Housing regulators detail efforts to provide clarity, stability amid coronavirus pandemic
During NAFCU's Congressional Caucus yesterday, both Federal Housing Finance Agency (FHFA) Director Mark Calabria and Department of Housing and Urban Development (HUD) Deputy Secretary Brian Montgomery offered insights into lessons learned from the housing crisis of 2008, steps taken to provide relief amid the coronavirus pandemic, and how they plan to ensure clarity and stability in the housing market moving forward.
During their separate remarks, Montgomery and Calabria cited coronavirus relief as their main priority. Montgomery noted that HUD is “first and foremost focused on making sure individuals and families have what the need.”
Montgomery also focused heavily on the Federal Housing Administration’s (FHA) progress on its housing finance reform plans. Most notably, the FHA’s information and technology modernization efforts – which have been “critical to success” amid the pandemic – have created a multigenerational shift in how business is conducted at the administration. Of the innovations planned moving forward, Montgomery noted he is hopeful that a loan closing and endorsement capability will be available on the FHA’s platform by the end of the year.
“In short, HUD has made and continues to make changes which we believe will improve access to FHA loans, facilitate originations, and enhance overall market liquidity, whether it is for first time, low-to-moderate, or minority homebuyers,” stated Montgomery.
In addition, Montgomery and Calabria both noted their focus on low- to moderate-income homebuyers and first-time homebuyers. Calabria expressed gratitude for the joint efforts of both the FHFA and HUD, along with other housing finance agencies, to ensure the options available to borrowers are consistent and not confusing.

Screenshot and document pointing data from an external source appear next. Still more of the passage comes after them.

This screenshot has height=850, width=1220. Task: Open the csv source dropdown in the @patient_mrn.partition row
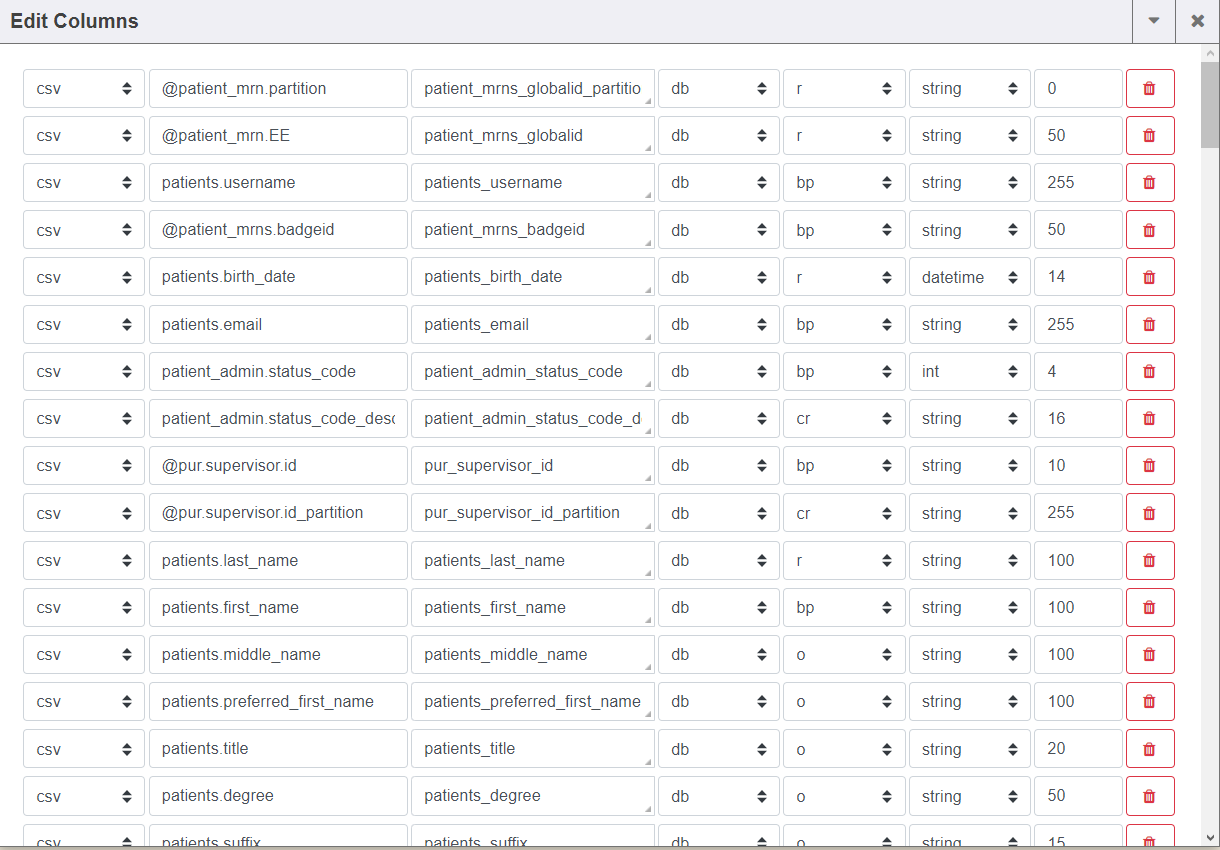(84, 88)
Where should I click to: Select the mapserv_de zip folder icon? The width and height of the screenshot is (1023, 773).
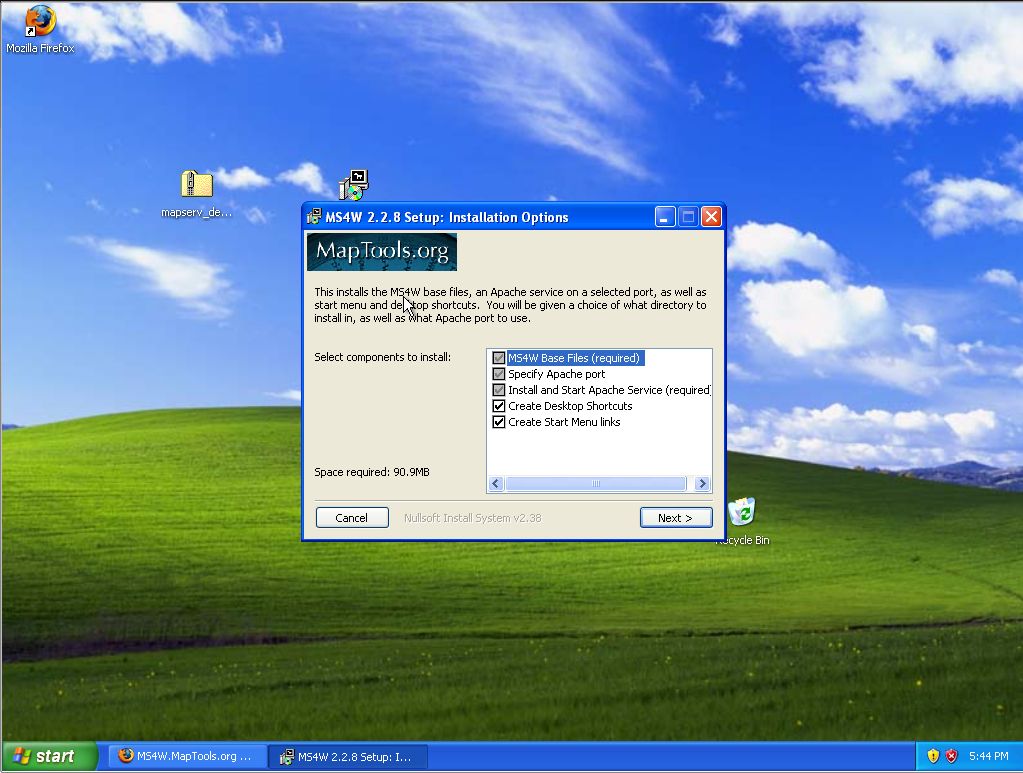pyautogui.click(x=196, y=185)
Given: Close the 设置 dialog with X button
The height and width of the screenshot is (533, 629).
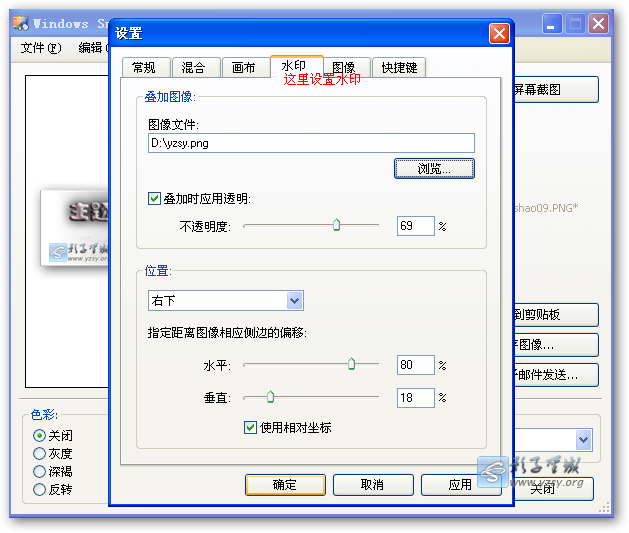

On the mortgage market, Calabria reiterated the FHFA’s focus on supporting the function of the market amid the crisis.
The FHFA heeded NAFCU's call to provide mortgage servicers with some relief and provided a four-month limit on advances of principal and interest payments for loans in forbearance sold to the government sponsored enterprises (GSEs). It has also allowed the GSEs to purchase certain-single family mortgage loans in forbearance and earlier this week extended that policy for loans originated through Sept. 30.
NAFCU also has cautioned the FHFA against pursuing a 0.5 percent adverse market refinance fee, which the agency said is intended to mitigate risks brought on by the pandemic. As a result of NAFCU's advocacy, the FHFA delayed the implementation of the fee to Dec. 1. Related to this topic, Calabria noted the GSEs urgent need for more capital in order to offer additional support for coronavirus relief and “continue to keep families safe in their homes amid the pandemic.”
Calabria concluded by reiterating that in order to provide stability, the GSEs must be stable themselves.